The `source.py` module contains a single class, `Source`. The purpose of this module is to provide the functionality required to:

• Read the dataset file from the pre-set source folder
• Convert the data into pandas DataFrame
• Separate target values from the features
• Scale the data

In the main script, the `Source` class instance only reads the file and converts it to the pandas DataFrame. The actual preprocessing is called from the `Predictor` class’ method `predict`.

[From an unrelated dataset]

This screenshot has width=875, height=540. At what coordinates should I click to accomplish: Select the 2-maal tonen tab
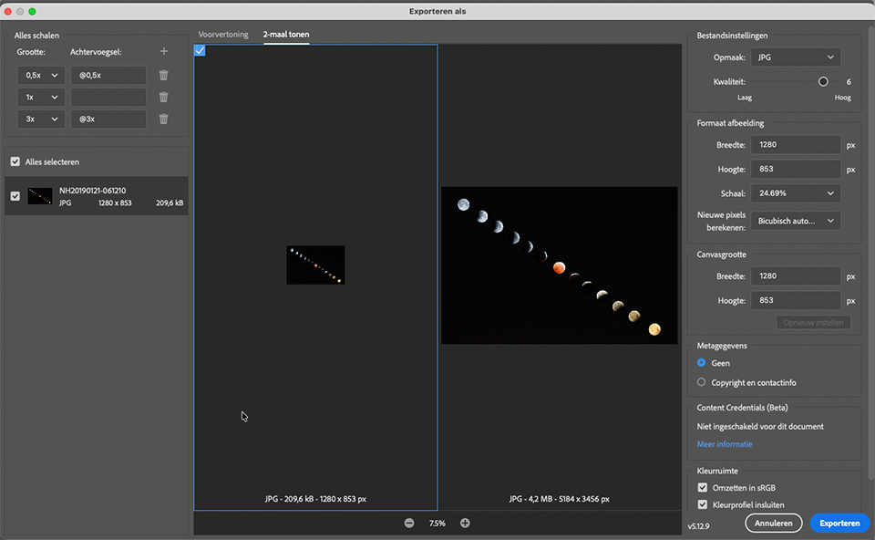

The original features provided by the website are:

• `revenue` – revenue made on the given day
• `cum_month_rev` – cumulated month revenue up to the given day
• `avg_daily` – average daily revenue that is calculated by the diving the cumulated month revenue by the number of days passed in the month
• `lead_count` – number of leads made on the given day
• `lead_num_14` – number of leads made in the last 14 days
• `lead_num_7` – number of leads made in the last 7 days
• `rev_14` – revenue cumulated in the last 14 days
• `rev_7` – revenue cumulated in the last 7 days
• `lead_num_14_ly` – number of leads in 14 days last year (this date last year and 14 days back)
• `lead_num_7_ly` – number of leads in 7 days last year
• `rev_14_ly` – cumulated 14 days revenue last year
• `rev_7_ly` – cumulated 7 days revenue last year
• `num_days` – number of days in the current month
• `weekdays` – number of weekdays in the current month
• `active_partners_14_d` – number of partners that received leads in the last 14 days

The additional features that the Source class generates are:

• Months – the source module translated this categorical feature into 12 separate features. That is the row will get value 1 if the day’s month matches the feature and 0 if not.
• Days left in the month – calculated by subtracting the current day from the number of days in the month
• Average daily revenue – the total monthly revenue divided by the number of days in the month. This is the target feature that the predictor will try to estimate. It is discarded from the data in the evaluated month as it is presumed unknown.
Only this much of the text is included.